These include traditional financial management giants such as Goldman Sachs, Invesco, and Ark Investment: US asset management company Victory Capital, asset management company Simply, Ark Investment Management, Swiss cryptocurrency ETP issuer 21Shares, asset management giant Invesco, ETF issuer Volt Equity, etc. have been reported.
So why are people so optimistic about BlackRock’s announcement of an application for a spot Bitcoin ETF submitted to the US SEC?
First of all, the market has indeed suffered from negative news for a long time. Since 2022, Terra, FTX, and regulatory crackdowns have continued. The market has almost no positive news about external capital inflows, and there is a lack of compliant investment channels. As the world's largest asset management giant with total assets of approximately US$8.6 trillion, BlackRock's influence cannot be underestimated.

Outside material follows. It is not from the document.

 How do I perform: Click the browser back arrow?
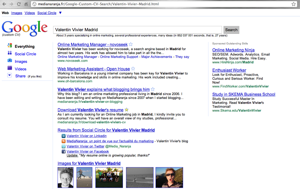(4, 4)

Therefore, once its spot Bitcoin ETF is approved, it will provide a safe and effective "channel" for massive amounts of traditional financial funds to flow into the crypto world, which will have a more far-reaching impact on the crypto market.
For the "Bitcoin ETF" that started to sound the clarion call in 2013, after a full 10 years of continuous "application-failure-reapplication" cycle by people in the industry, 2023 finally saw the light of day.

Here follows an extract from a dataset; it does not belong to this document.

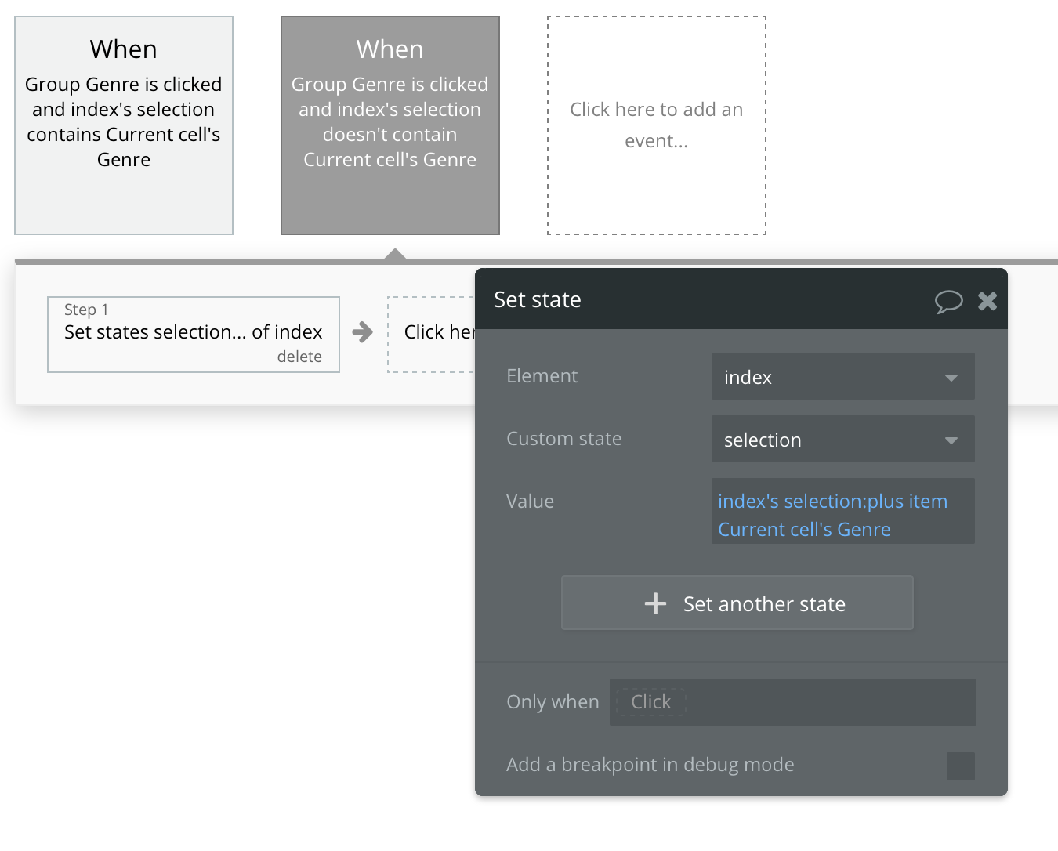
Task: Add a new action after Step 1
Action: pos(433,332)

Secondly, ETFs have a positive potential impact on the price of the underlying asset: We can review the impact of the launch of gold ETFs on the market. The first gold-backed ETF was launched on the New York Stock Exchange on November 18, 2004, and the closing price of gold on that day was $444.3 per ounce. With the inflow of funds, gold exposure was obtained in a compliant and safe manner, and the spot price rose all the way to $1,666 per ounce in 2012.
However, outside the United States, as early as February 18, 2021, this "curse" was broken by Canada's Purpose Investment Company, which launched the world's first Bitcoin ETF-Purpose Bitcoin ETF, and listed it on the Toronto Stock Exchange. The trading volume on the first day of issuance reached nearly US$400 million, which shows the market's expectations for Bitcoin ETFs.
Beware of "The best stories kill the most people"
In fact, traditional financial institutions have never concealed their ambitions to get involved in crypto assets, and they are accompanied by a series of never-ending layouts. However, we still have to be wary of "the best stories kill the most people":
You should know that Bakkt, which was launched on September 23, 2021, has attracted much attention before its launch and is expected to lead the return of the bull market - it is the first physically delivered Bitcoin futures and can directly affect the spot market.
Investors who had been dormant in the bear market for two years at that time almost fanatically regarded it as a "bull market catalyst". Unexpectedly, Bakket's launch was unexpectedly bleak. In the first 24 hours, a total of 71 Bitcoin futures contracts were traded. The first nine trading days were also quite bleak, with only 865 contracts changing hands.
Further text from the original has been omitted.